# Rebuilding an Ice box into a humidor



## Scud (Sep 9, 2007)

I've seen a few of the conversions and my only concern is lining the unit. The ice box I'm looking at is in great shape, but I will need to rebuild the guts and am wondering if a wood, other than spanish cedar, can be used as a lining. The ice box is expensive and don't know if I want to double the price if only spanish cedar can be used. It's a big unit...4 feet wide, 2 feet deep, 4 1/2 feet tall with 4 doors and a space on the bottom where the water would drain to for the humidification unit. :tu My wife saw it and thinks it would be great, as long as it's not too expensive.


----------



## Pendaboot (Jan 2, 2008)

The only other wood I have heard is good is mahogany, but I don't know if that is correct from my own experience. As for the Spanish Cedar, try ebay. I got a bunch of it there and was quite satisfied, at about half the price my local exotic woods dealer wanted at the time. But beware, what I hear is that Spanish Cedar prices have recently shot up, due to a tax that will probably affect mahogany just as much.

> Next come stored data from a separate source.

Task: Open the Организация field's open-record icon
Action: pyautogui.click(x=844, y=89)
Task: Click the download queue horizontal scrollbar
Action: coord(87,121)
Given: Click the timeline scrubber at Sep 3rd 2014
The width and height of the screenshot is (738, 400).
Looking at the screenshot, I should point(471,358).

Of course. almost as good but nowhere near as luxurious as Spanish Cedar is get it pretty close to airtight and stock it with plenty of beads.


----------



## awsmith4 (Jun 5, 2007)

Maybe you can use a lower price wood then laminate the inside with spanish cedar veneer.


----------



## The Mum (Mar 28, 2007)

I recommend the Spanish cedar. Don't short change yourself. At the end you're run into problems and won't be happy.


----------



## Simplified (Feb 18, 2006)

I converted one over a year ago and gutted the box. It had galvanized steel covering a cardboard insulation. I had to do this because water had got behind the steel over the years and caused a funk/smell and lite mold. 

It cost under $300 for the wood to line the box but I could not be happier. It holds humidity, seals like a drum and really looks nice. 

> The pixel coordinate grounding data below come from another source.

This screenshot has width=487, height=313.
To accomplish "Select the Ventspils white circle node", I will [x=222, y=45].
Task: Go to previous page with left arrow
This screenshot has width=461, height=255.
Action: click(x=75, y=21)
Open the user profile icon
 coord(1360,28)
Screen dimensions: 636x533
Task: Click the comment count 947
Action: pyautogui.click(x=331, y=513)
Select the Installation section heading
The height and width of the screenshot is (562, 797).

PM me if you have any questions or want me to email pictures. I do not want to thread jack.


----------



## ChasDen (Dec 12, 2007)

Just remember to wear a dust mask when sanding the cedar because everything still smells like cedar from the last project I did. :ss

Check out the thinner stuff but I would go Spanish cedar.

Chas


----------



## smokeyscotch (Apr 26, 2007)

I have been looking into building a large humidor. You can use Mahogany. However, it does not have the Tobacco Bug Repeling Aroma of the Spanish Cedar. Here is a good link.

Humi : has a lot of good info on wood you can use. Good luck. Post some pics too. :tu


----------



## Bax (Sep 12, 2007)

I agree, use a laminate. Some oak or maybe plywood with a cedar lining.

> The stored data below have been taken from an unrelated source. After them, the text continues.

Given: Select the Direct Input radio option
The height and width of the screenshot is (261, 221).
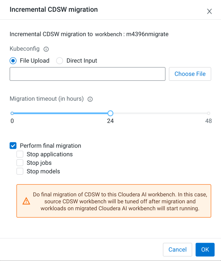Looking at the screenshot, I should (x=60, y=61).
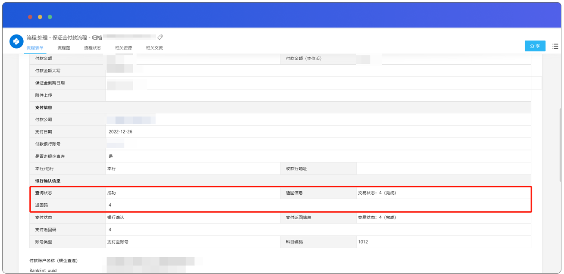The image size is (564, 274).
Task: Click the 支付日期 value 2022-12-26
Action: coord(121,132)
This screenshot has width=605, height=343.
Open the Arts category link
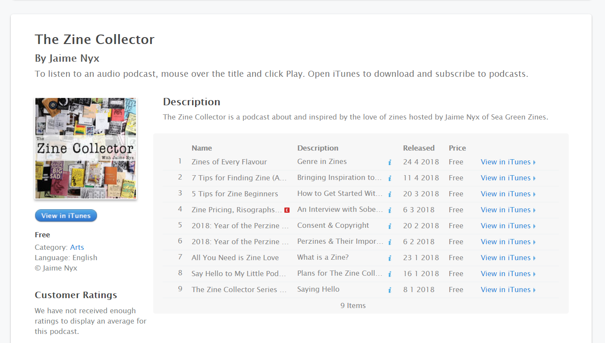click(77, 247)
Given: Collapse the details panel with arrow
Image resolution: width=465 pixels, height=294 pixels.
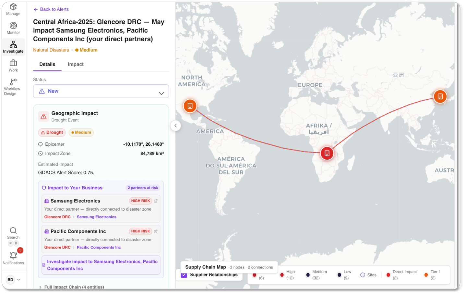Looking at the screenshot, I should click(175, 126).
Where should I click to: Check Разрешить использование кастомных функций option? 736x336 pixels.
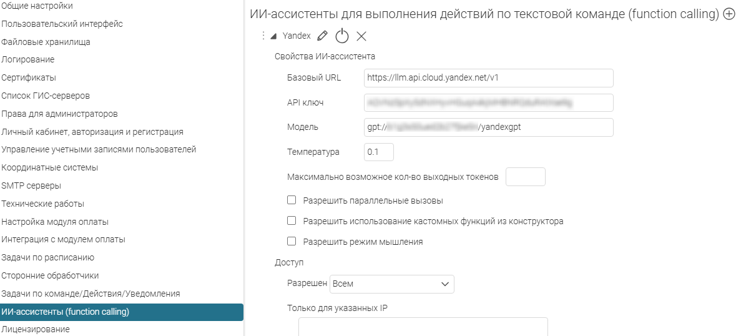[292, 220]
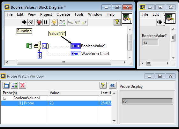Collapse Probe Display with double-arrow button

[x=113, y=85]
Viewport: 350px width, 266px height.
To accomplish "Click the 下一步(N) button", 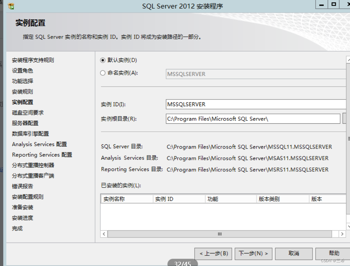I will [253, 254].
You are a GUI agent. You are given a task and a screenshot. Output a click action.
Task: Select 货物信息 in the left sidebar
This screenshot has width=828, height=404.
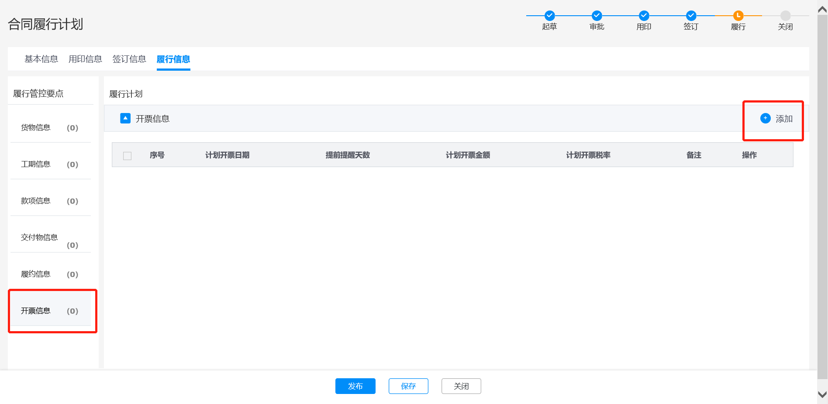click(x=36, y=127)
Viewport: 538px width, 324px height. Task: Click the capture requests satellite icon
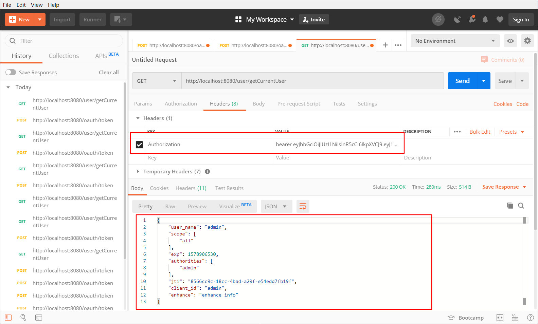[x=458, y=20]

...and Simplified's humi is awesome. I ended up losing the auction for the one I wanted to build.


----------



## Mtmouse (Jun 11, 2007)

I did a smaller unit then you are looking at. I know you can buy spanish cedar veneer plywood. I used 3/8" tongue & groove spanish cedar, only because I got a great deal on it.

If you have questions about the build PM me and I'll see if I can help.


----------



## Simplified (Feb 18, 2006)

Mtmouse said:


> I did a smaller unit then you are looking at. I know you can buy spanish cedar veneer plywood. I used 3/8" tongue & groove spanish cedar, only because I got a great deal on it.
> 
> If you have questions about the build PM me and I'll see if I can help.


Very nice work!


----------



## Scud (Sep 9, 2007)

Mtmouse said:


> I did a smaller unit then you are looking at. I know you can buy spanish cedar veneer plywood. I used 3/8" tongue & groove spanish cedar, only because I got a great deal on it.
> 
> If you have questions about the build PM me and I'll see if I can help.


Tim, I've loved your conversion since you began the project. :tu

Joeybear/Scud


----------



## Pendaboot (Jan 2, 2008)

ChasDen said:


> Just remember to wear a dust mask when sanding the cedar because everything still smells like cedar from the last project I did.
> 
> Chas


I also saw something written up somewhere about the dust of Spanish cedar being an irritant that you should never breathe in. I would follow that advice, and use a mask when cutting it or drilling it.


----------



## Mtmouse (Jun 11, 2007)

Scud said:


> Tim, I've loved your conversion since you began the project. :tu
> 
> Joeybear/Scud


Sorry, didn't clue in on the other 'handle'.:tu


----------